Reliance Industries Limited (RIL) and Essar Oil have been among the earliest to spot
opportunities in this sector. RIL refines 2.95 million tons of ATF per annum at its refinery
in Jamnagar, while Essar Oil refines 1.44 million tons. All of this is currently being
exported. The profit margins are higher for selling in the domestic market and therefore,
with the adoption of the Open Access System, these players are keen to market their
products in India.
(b) Hedging
Recently, the Indian Government has also allowed domestic airlines to hedge fuel risk.
The Multi Commodity Exchange of India (MCX) would introduce trading in ATF futures,
which would help airlines hedge abroad. Hedging allows carriers to insulate themselves
against rising fuel prices and maintain stable profitability. It also helps airlines generate
more stable cash flows and better predict future cash flows and earnings. This increased
stability is generally viewed positively by investors, and this leads to higher average price
of the stock in the market often called the 'hedging premium'. With fuel costs amounting
to more than 40 percent of the operating costs for airlines in India, and more airlines
looking at the equity market for financing their fleet acquisition and expansion plans,
hedging is likely to be perceived as a useful tool to prevent escalation of costs.
(c) Co Branding / Co Marketing of Aviation Fuels can be a win-win solution for the
beleaguered Oil companies and airline operators.
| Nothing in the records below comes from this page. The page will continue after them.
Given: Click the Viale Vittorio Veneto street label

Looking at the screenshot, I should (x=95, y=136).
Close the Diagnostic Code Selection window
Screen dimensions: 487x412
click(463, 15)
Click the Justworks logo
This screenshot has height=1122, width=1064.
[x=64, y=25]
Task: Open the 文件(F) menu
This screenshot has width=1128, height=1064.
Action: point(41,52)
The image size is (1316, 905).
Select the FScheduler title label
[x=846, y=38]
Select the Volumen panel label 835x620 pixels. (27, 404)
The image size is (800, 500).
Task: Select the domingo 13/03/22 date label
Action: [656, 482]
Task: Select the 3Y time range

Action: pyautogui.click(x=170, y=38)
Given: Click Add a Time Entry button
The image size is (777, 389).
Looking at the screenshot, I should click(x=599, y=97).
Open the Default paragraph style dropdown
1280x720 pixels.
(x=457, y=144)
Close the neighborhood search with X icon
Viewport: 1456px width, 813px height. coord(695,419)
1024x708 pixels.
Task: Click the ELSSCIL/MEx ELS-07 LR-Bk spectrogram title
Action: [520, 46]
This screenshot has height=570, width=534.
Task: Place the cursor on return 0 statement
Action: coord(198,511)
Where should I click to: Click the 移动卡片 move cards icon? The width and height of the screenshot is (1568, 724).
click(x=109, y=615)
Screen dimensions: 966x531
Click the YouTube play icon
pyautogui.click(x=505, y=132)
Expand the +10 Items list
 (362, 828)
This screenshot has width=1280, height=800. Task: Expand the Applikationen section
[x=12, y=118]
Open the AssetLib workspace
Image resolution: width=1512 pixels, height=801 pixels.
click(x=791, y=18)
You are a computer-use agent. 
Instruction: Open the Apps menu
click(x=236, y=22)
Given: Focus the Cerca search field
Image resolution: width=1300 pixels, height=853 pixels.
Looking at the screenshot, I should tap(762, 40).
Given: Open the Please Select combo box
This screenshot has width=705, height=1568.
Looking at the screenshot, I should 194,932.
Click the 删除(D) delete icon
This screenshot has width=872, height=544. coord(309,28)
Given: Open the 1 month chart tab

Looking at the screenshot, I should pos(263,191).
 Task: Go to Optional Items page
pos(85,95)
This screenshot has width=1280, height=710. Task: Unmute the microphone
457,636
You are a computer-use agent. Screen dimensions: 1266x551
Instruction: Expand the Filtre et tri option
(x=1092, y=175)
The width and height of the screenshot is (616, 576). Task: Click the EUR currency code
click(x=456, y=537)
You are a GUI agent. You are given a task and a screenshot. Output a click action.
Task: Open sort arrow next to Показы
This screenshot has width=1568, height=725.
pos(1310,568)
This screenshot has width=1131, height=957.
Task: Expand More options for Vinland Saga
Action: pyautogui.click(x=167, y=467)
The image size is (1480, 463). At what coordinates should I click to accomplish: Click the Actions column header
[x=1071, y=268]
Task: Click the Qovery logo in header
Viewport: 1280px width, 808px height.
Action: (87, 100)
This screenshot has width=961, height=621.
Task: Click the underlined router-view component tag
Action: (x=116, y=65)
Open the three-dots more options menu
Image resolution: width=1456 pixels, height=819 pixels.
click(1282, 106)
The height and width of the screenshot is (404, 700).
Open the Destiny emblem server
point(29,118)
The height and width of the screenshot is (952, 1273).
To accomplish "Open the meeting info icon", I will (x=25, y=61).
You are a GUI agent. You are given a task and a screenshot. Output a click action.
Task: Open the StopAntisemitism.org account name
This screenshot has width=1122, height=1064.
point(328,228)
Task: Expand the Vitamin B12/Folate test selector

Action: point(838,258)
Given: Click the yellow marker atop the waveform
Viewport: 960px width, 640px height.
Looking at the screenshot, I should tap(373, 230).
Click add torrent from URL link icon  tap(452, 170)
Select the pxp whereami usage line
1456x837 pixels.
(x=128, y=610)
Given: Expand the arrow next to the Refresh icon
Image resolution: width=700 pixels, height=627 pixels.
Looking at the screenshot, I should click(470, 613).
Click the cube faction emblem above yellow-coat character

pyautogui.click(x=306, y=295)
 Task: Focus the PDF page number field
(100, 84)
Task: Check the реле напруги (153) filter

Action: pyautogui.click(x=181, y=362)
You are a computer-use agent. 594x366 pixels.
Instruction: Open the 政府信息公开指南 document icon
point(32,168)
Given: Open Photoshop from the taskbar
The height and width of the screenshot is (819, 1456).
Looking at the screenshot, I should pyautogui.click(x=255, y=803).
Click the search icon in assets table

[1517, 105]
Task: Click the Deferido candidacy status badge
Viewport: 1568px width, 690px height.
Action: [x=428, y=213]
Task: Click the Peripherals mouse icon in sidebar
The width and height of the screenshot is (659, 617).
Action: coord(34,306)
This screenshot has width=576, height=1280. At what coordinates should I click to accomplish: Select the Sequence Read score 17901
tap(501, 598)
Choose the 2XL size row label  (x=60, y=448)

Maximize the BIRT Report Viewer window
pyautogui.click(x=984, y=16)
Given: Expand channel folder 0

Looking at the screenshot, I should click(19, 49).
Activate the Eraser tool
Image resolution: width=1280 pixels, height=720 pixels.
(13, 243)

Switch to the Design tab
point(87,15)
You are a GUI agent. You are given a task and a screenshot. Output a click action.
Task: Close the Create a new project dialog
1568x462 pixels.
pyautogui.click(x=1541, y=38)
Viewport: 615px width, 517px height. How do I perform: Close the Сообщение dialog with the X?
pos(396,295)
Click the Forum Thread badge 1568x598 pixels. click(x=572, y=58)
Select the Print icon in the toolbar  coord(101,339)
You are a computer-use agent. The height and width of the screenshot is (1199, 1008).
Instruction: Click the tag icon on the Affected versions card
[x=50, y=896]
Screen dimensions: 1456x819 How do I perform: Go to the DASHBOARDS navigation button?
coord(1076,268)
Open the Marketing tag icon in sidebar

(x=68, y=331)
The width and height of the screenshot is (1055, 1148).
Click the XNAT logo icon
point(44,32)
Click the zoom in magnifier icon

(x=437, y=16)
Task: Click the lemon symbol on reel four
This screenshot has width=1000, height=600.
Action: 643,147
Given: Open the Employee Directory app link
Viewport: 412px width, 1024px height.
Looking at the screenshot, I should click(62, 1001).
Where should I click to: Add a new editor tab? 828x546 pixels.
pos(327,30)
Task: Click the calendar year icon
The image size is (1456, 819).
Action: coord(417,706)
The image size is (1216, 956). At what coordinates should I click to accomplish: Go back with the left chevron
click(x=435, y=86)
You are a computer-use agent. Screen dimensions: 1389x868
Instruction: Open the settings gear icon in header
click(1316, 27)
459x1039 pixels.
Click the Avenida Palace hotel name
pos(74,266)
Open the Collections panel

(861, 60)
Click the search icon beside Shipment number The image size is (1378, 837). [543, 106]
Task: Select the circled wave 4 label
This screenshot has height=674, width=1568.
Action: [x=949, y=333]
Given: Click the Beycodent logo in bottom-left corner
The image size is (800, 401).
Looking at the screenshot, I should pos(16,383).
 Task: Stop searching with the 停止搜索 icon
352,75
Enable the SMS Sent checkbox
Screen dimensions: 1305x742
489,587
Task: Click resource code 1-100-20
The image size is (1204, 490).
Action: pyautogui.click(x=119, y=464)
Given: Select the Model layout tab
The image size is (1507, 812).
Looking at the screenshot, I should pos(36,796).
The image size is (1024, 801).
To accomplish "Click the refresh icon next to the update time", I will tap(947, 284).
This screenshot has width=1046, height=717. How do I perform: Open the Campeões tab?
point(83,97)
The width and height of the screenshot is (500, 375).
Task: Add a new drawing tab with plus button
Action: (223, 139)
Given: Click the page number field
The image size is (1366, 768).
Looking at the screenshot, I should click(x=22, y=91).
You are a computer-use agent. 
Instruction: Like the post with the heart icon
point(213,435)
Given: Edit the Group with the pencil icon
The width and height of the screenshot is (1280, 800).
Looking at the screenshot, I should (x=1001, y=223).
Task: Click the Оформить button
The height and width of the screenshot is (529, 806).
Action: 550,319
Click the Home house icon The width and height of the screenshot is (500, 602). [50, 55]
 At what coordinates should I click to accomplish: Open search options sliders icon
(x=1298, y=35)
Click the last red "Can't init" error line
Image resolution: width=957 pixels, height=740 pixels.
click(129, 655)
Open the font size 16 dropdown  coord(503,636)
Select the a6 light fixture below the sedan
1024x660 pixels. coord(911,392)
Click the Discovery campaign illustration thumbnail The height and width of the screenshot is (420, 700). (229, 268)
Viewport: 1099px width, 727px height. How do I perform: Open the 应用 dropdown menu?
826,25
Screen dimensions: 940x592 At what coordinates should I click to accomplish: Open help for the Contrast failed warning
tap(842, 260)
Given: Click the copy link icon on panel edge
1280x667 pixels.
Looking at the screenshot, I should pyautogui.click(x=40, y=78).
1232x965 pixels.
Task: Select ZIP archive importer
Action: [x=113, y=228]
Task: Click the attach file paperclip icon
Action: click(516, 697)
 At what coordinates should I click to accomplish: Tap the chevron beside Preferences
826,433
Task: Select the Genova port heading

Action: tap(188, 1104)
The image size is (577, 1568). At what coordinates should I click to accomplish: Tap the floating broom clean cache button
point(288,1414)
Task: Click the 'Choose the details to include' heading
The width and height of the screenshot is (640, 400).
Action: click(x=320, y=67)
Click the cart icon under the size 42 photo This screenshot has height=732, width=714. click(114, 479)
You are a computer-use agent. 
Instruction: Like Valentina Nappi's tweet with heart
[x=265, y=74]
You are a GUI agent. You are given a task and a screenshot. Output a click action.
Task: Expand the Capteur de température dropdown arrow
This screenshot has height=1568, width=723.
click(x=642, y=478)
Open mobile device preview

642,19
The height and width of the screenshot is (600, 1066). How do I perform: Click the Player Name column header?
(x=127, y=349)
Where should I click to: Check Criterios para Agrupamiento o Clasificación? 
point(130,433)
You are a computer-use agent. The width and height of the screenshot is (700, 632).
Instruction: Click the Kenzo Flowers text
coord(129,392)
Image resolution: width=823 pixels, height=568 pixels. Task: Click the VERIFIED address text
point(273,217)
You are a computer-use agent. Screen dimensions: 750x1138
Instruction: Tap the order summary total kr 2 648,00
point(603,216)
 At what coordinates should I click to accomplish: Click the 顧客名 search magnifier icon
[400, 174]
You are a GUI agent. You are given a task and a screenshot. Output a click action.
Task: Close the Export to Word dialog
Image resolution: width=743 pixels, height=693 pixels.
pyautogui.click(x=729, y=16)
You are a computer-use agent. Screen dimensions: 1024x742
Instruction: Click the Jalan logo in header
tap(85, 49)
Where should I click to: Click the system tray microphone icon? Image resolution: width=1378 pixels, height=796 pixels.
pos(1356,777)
ATF attracts a duty of 20 percent; on
this even if the average taxation of 20 is added, it is still a relatively cheaper option.
(d) Sharing of Distribution Network and Infrastructure of the Oil Marketing firms can
eliminate overhead channel costs.
Challenges for the sector
For single location refiners, the distribution of their products would be a challenge.
Transporting of ATF and making it available for airports across the country can be a
logistical nightmare in India unless companies have the right-tie ups. Co-branding is an
option for private suppliers. Oil PSU's normally tie up with each other for product-swaps.
Another challenge for private enterprises would be to achieve meaningful volumes for
sustainable operations. The Open Access System is relatively new, and unless this model
is adopted for airports across the country, oil PSU's will continue to monopolize the non-
metro airports. The marketing margins are also higher for ATF compared to other fuels.
However, this can be offset by achieving sufficient volumes.
Conclusion
The demand for air travel in India is rapidly increasing. Numerous players are entering
the airline market resulting in new competitive business models and an explosive growth
in capacity. More than 500 new aircrafts have been placed on order by airlines and these
aircrafts would be delivered in a phased manner in the coming decade. ATF consumption
in India was about 4 million tons in FY07 and is expected to grow at a rate of 15 percent
per annum. A booming aviation market and proactive civil aviation policy of the
Government are attracting private players. It is the time for the emergence of a dynamic
Aviation fuels trading market in India.